Degraded Performance on Ingestions
Incident Report for Kimono
Postmortem

Author

Eric Adams - Director of Operations

Summary

A recent upgrade of our underlying infrastructure caused a configuration to not be applied properly, which in turn caused ingestions to process much slower than normal. A fix was applied late Monday night around 23:30 and it was monitored throughout the night with success.

Impact

All ingestions were slower to process than normal from Sunday night and through Monday.

Root Causes

The upgrade of the underlying infrastructure caused an environment variable that determines how Kimono processes source_id and MatchKeys for ingestions to no longer be applied.

Resolution

Kimono applied a hotfix release with a new environment variable to apply the new configuration in the new infrastructure.

Lessons Learned

What went wrong

  • We identified the slowness early Monday morning and began investigating.
  • It took most of the day to identify what was causing the slowness
  • Many collections were FAILED or CANCELLED during this period.

What went well

  • The Kimono Engineering and Operations teams worked closely together to identify and remediate the issue.

What we will do better

  • We have been working with our infrastructure provider for the past 24 hours to understand more about why their upgrade caused a working environment variable to stop working and how we can mitigate similar issues in the future

Timeline

Time (UTC) Description
Monday, October 8th, 06:00 It was identified that many collections that had started the previous night were not processing at the normal rate.
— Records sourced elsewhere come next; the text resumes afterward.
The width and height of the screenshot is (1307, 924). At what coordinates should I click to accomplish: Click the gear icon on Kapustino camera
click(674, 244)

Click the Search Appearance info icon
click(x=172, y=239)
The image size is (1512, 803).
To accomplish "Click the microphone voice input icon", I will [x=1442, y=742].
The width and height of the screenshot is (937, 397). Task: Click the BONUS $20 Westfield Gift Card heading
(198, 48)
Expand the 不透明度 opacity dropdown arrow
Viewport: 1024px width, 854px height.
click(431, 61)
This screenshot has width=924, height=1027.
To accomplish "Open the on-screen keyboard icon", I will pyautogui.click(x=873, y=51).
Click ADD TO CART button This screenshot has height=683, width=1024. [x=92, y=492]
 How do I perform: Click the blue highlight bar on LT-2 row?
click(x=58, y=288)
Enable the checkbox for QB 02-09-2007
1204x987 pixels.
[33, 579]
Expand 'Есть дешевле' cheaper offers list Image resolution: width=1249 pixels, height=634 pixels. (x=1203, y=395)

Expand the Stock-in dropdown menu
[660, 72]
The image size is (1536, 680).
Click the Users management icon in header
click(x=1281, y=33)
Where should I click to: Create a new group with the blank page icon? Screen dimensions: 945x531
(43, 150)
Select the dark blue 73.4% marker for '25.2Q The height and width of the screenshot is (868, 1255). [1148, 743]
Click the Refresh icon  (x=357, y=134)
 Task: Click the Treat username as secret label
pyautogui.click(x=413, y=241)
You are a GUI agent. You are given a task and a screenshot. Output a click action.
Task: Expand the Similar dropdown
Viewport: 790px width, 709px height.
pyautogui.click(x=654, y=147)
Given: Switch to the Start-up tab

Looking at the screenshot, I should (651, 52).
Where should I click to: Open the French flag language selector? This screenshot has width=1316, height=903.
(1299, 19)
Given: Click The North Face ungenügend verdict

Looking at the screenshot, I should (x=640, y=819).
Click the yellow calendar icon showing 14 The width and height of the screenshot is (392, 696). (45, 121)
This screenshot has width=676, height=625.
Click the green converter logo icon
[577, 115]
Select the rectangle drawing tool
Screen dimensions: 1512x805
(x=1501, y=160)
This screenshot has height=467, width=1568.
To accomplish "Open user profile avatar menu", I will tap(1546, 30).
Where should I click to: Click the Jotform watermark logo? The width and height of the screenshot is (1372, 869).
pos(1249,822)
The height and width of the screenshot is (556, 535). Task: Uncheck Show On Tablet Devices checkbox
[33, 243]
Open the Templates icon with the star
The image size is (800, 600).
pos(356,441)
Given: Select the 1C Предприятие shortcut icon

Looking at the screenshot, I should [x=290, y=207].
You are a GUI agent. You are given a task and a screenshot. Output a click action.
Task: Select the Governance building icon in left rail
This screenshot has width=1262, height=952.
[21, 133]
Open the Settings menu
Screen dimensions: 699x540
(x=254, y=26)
The Kimono Engin
Monday, October 8th, 09:00 Processing issues were escalated from the Operations team to the Engineering team to begin working on a resolution
Monday, October 8th, 18:00 Kimono Engineering identified the potential issue and began working on a hotfix to remediate the slowness.
Monday, October 8th, 22:00 Hotfix was deployed and tested in our QA environment and proven to have the necessary changes.
Monday, October 8th, 23:15 The hotfix was successfully deployed to the Production environment.
Posted 11 days ago. Oct 09, 2018 - 13:33 MDT

Resolved
Ingestions are continuing to process as expected. We will post a post-mortem later today.
Posted 11 days ago. Oct 09, 2018 - 06:04 MDT
Monitoring
Ingestions have returned to normal processing and we are currently monitoring their progress.
Posted 11 days ago. Oct 08, 2018 - 22:37 MDT
Identified
We believe we have identified the issue with the ingestion slowness and are working on a mitigation strategy. We will update as new information is available.
Posted 11 days ago. Oct 08, 2018 - 20:58 MDT
Update
We are continuing to investigate the slowness with the ingestions. We will continue to update as new information is made available.
Posted 12 days ago. Oct 08, 2018 - 13:01 MDT
Investigating
We are currently investigating degraded performance on our ingestions. We will provide updates as soon as they are available.
Posted 12 days ago. Oct 08, 2018 - 11:04 MDT